As before, if you are just joining in, you can catch up on the prior competencies below:
Competency #1: Systems Thinking, Systems Leading
Competency #2: Understanding Variation
Competency #3: How We Learn, Develop, and Improve
Competency #4: Understanding People and Why They Behave as They Do
Ten Questions
Scholtes begins with ten questions that everyone in the organization should be able to answer without hesitation as an indication of cohesion within the organization, ie. how well we work together, and system integrity, ie. how well we fit together. I’ve broken these down into two categories: Organizational and Individual.
Consider your own organization: How many of the following six questions can you answer? For each answer, provide a confidence score on a scale of zero (no confidence) to five (I’m absolutely certain):
Did you struggle? Don’t take it personally; as Scholtes observed way back in 1998 most organizations don’t really dedicate much time at all to thinking about the answers to these questions, but they are vital. Dr. Deming framed this in his first of Fourteen Points as “constancy of purpose”, the long-range objective of management with the aim to innovate, improve, stay in business, and create jobs:
Fear of takeover, along with emphasis on the quarterly dividend, defeats constancy of purpose. Without constancy of purpose to stay in business by providing product and service that have a market, there will be further downturn and more unemployment.
Deming, W. Edwards. Out of the Crisis (The MIT Press) . The MIT Press. Kindle Edition.
Over many years Deming observed how inattention to constancy of purpose led organizations and their leadership into trouble, causing management to react and defer to changes in conditions and phenomena. Without a good sense of where to draw lines, planning becomes political and everything a priority, which we’ll see later in Scholtes’ retelling of his customer with 88 priorities.
Next, consider the answers to the following four questions regarding your own individual sense of purpose and direction. How many can you answer? As before, provide a confidence score from zero to five for each:
How confident were you in answering these questions? Perfect 20? The less confident you are in your answers, the greater the indication that there is, at least from your own perspective, organizational ambiguity which is leaking in from leadership’s lack of constancy of purpose. Without a sense of where you fit, why your work is important, who will use it, for what purpose, and how you will improve, you’ll quickly become demotivated.
Sum up your confidence scores for a final tally out of 50. How well did you do? This is entirely subjective of course, but if you find that your score is below 70% you may want to investigate why with the awareness that the answers you seek could be elusive. If you scored a perfect 50/50 I would like to extend a personal invitation to you for an interview to learn what you leadership is doing so differently from expectations with the caveat that you’re not falling prey to solipsistic thinking, which we’ll explore next.

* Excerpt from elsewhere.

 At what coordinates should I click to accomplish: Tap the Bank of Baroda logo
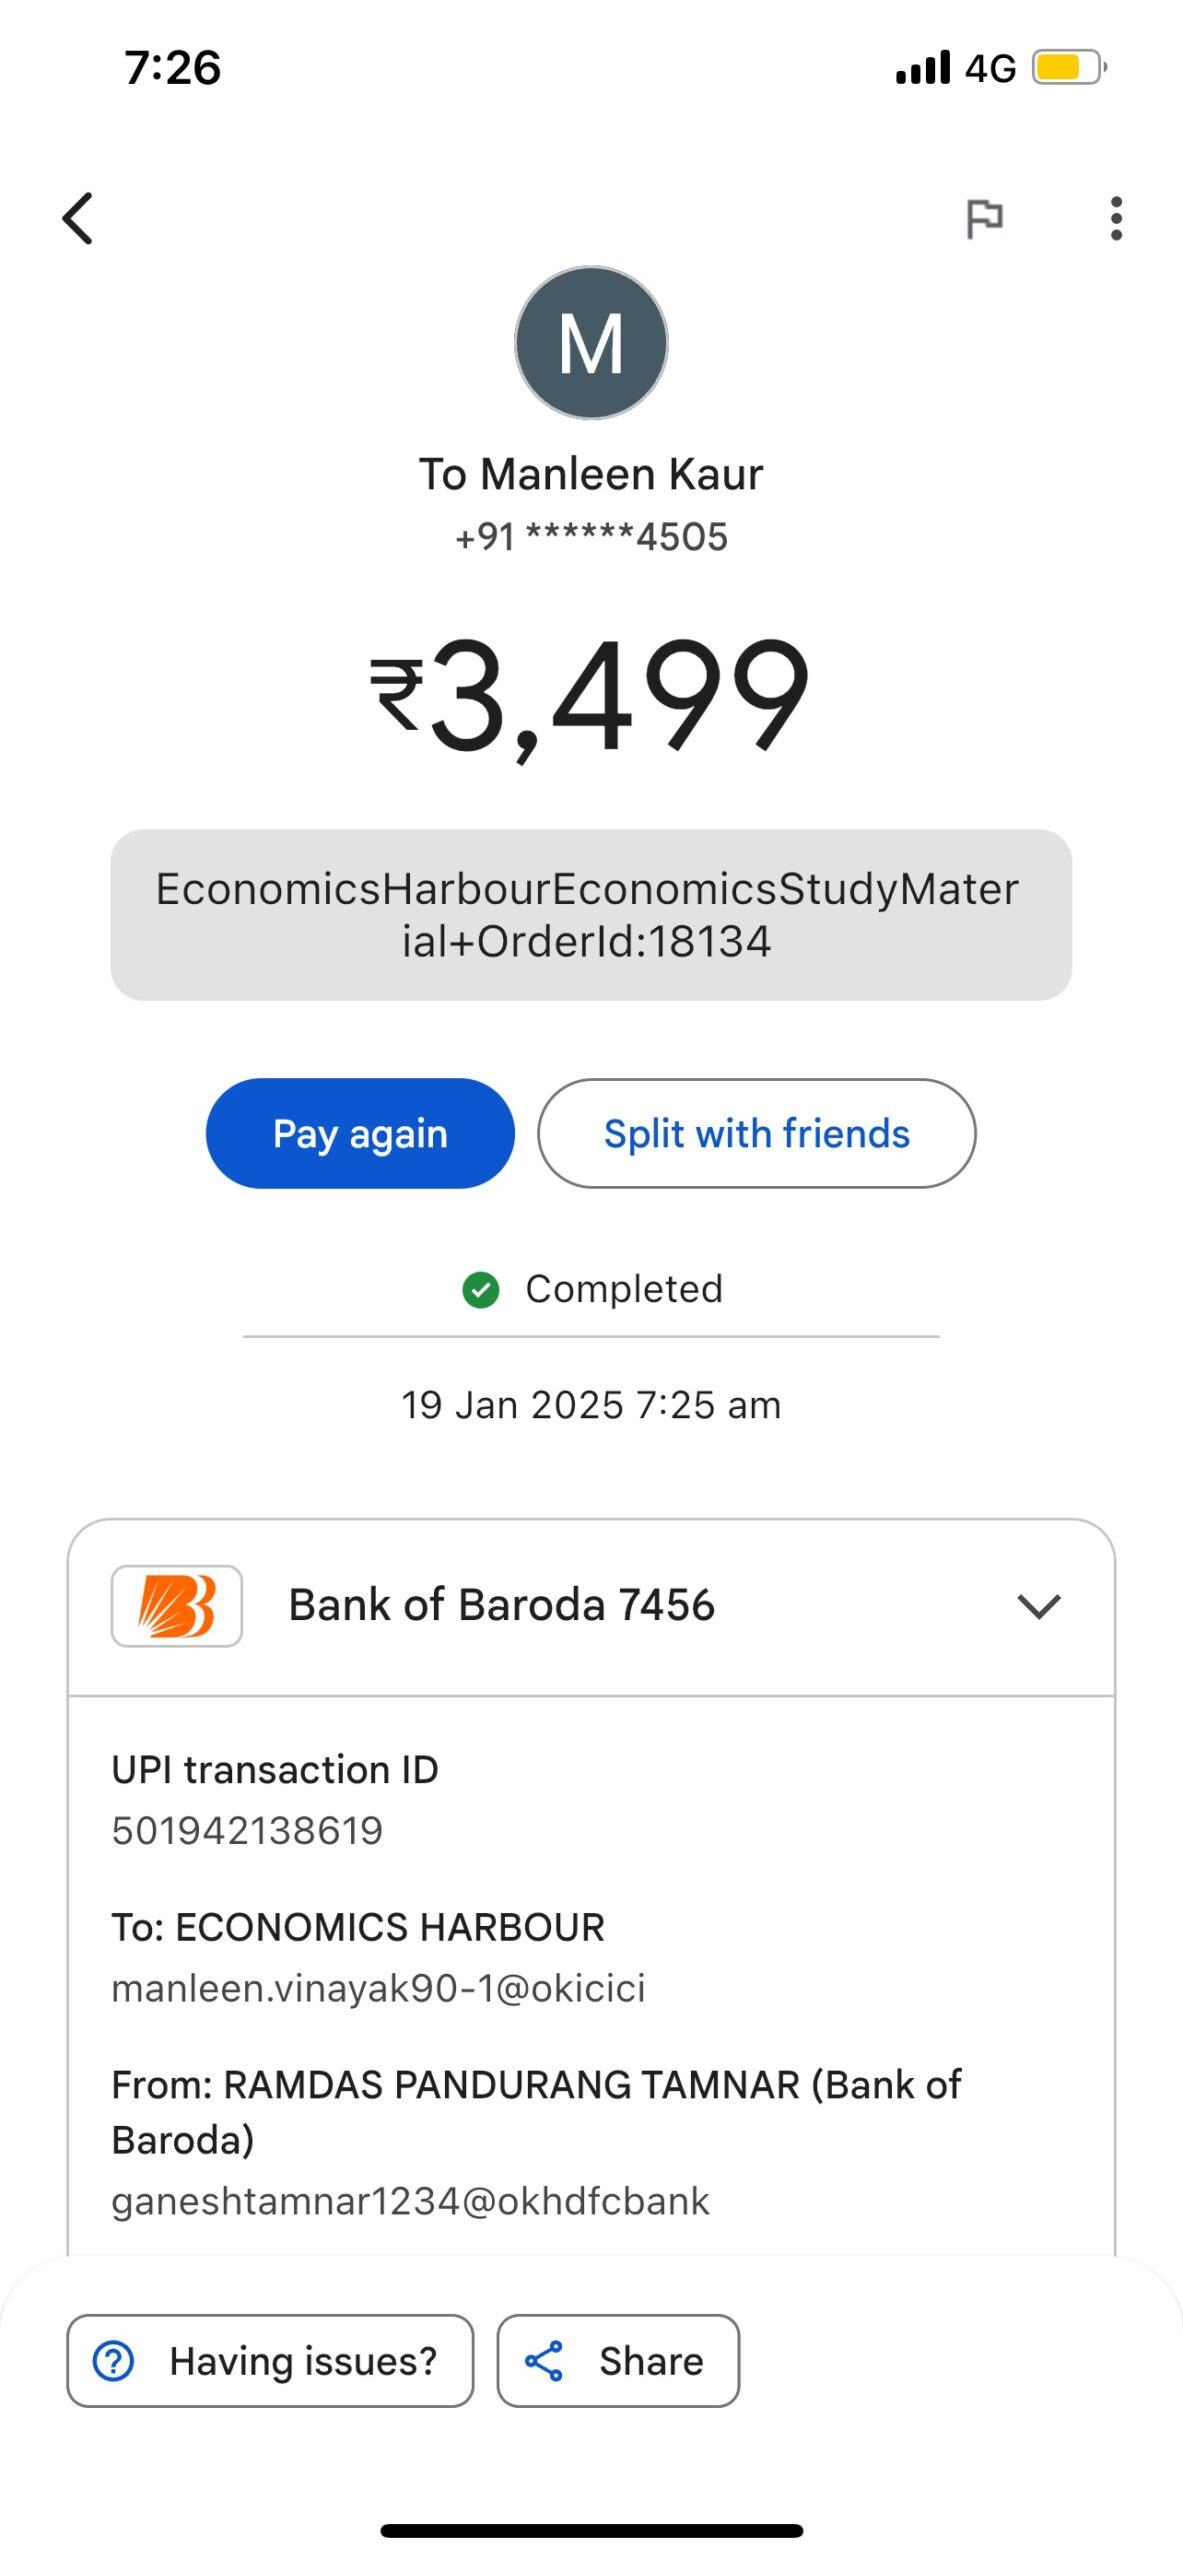(x=177, y=1605)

Incidentally, these questions make for fantastic responses in interviews when they ask if you have any questions for them. Be prepared for some squirming, half-answers, and platitudes. Guaranteed, you will learn a lot for the effort. Consider developing responses to share with those doing hiring in your own organization.
Managerial Solipsism
Organizational constancy of purpose can become threatened by what Scholtes describes as solipsism. This is the epistemological (ie. philosophy of knowledge) conviction that nothing outside of your own mind can be reliably known for sure. Sound absurd? Well, you’re not far off as it’s been challenged for hundreds of years going back to Descartes’ famous assertion of “I think, therefore I am”, but that’s for another time.
In a managerial context, you may have heard of it going by another moniker, the “Not Invented Here” syndrome, or the tendency for leadership to reject any ideas that did not originate within the organization. It manifests through the invention of an alternative reality where we become overly-dependent on internal measurements and perceptions to the detriment of objective ones that have real impact and consequences.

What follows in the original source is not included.